The moon shines down, its gaze bold and frank and unremitting, its industrious rays carefully highlighting every edge and leaf and angle, every gland and hair and pore with delicate splashes of luminous, yellow ink. Gene feels the gentle swipe of its brush against his throat, tastes its mellow lustre against his lips.
He apprehends – with a slight shudder – that the world is at once cloaked by this exotic radiance (feathered, sheathed, obfuscated), yet also tenderly picked clean by its glinting beak. This is not a searchlight or a spotlight – not a light with which to intimidate or interrogate – and yet, in spite of that (or perhaps, even, because of it) he sees that it is a light where all that is hidden must somehow, inexorably, be revealed.
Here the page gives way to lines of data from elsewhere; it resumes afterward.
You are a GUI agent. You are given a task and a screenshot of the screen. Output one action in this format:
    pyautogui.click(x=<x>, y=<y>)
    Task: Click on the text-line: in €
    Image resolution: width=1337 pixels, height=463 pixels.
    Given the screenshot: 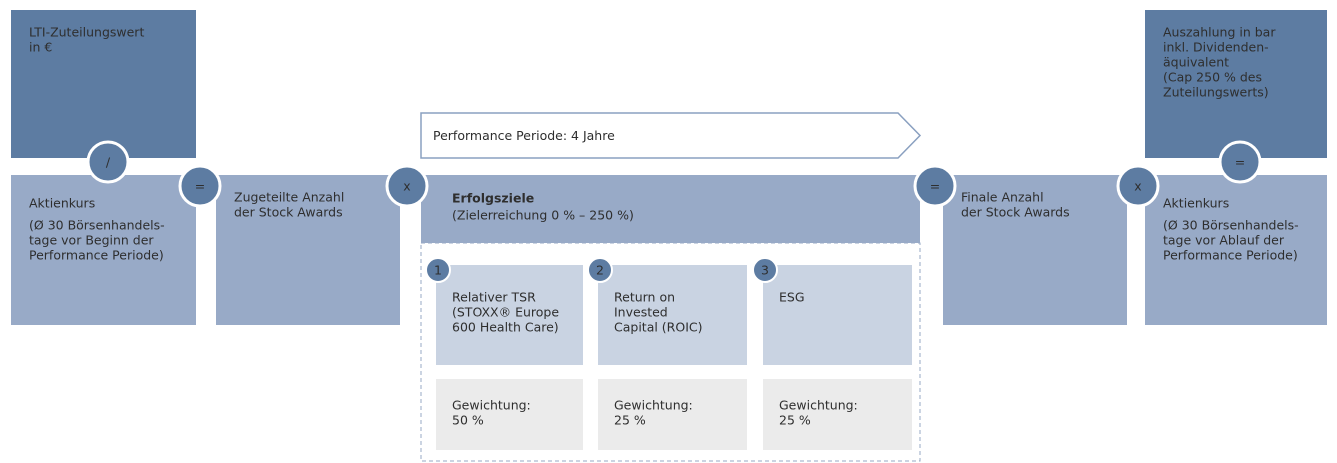 What is the action you would take?
    pyautogui.click(x=40, y=48)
He knows, in that instant (his heart singing and howling and lurching), that he will envelop Valentine in that lemon glow, and that he, in turn, will be enveloped.
Gene starts wading through the garden – like a doughty, lard-smattered, cross-Channel swimme
r entering the choppy surf – his feet far less sure now, sometimes stumbling, forging a chaotic route through a seemingly impenetrable mess of biting nettles, old bricks, broken furniture and brambles. He feels the skin on his arms being torn and stung, feels Valentine tensing her knees and feet, but she does not release her grip on him or urge him to turn back again. Her head is angled to the sky, her pale throat arching, a luminescent hummingbird thirstily imbibing the abundant lunar nectar.
He follows a thin, cracked, concrete path. They pass a ruined pond, then a large, lopsided Christmas tree strangled by honeysuckle, then, just beyond that, an improbable heap – a giant mound – of fresh grass clippings. The back fence lies ahead of them. His arms are smarting and aching. The moon suddenly dips behind a cloud.
‘I can’t see the gap …’
He blinks into the darkness, panicked.
‘Set me down. I’ll find it …’
He unhooks his hands from behind her knees, but – and this is the thing that will haunt him later; an unforgivable detail; a terrible omission – he neglects to disconnect his warm, flat palms from the gleaming shellac of her skin as her feet slither to the ground. His hands – almost as if now creatures of their own agency – run up the side of her legs to her hips as she lightly descends, concluding in the delicate silk of her shorts as she lands.
She remains where she is for a moment, her arms slung loosely about his neck, her forehead pressed softly into the middle of his back.
He worries that she might cut her bare feet on a remnant of broken glass. He remembers, in passing, that Mallory wanted him to check her geography homework, that he needs to ring the tax office, that there’s a problem with the liquid soap delivery at work, and the overwhelming nature of these worries – their dull particularity, their utter inexorability – spurs him into inhabiting the moment more absolutely, as if a scale has been tipped, or a heavy weight has been dropped on to the opposite side of a seesaw, a weight so thudding and absolute that he has been thrown into the air, jettisoned, like a cannonball, and while he knows – he knows – that everything must crash and splat and splinter once gravity finally takes its toll, just to be there, to feel the glistening immediacy of that moment, the freedom of it, the heat of it, the cloying warmth of its stickiness …
Valentine’s hands, meanwhile – those mysterious hands, those artistic hands – are moving over his shoulders, then swooping down to his ribs. She feels each rib, individually, plays them like the slight, multicoloured, metal keys of a child’s xylophone. His body sings to her touch – not a grand composition of different movements and complex parts (something you might require a full orchestra to produce), but a tiny, reedy, little tune, an inconsequential ditty written for a four-stringed banjo, a battered kick-drum and dented harmonica.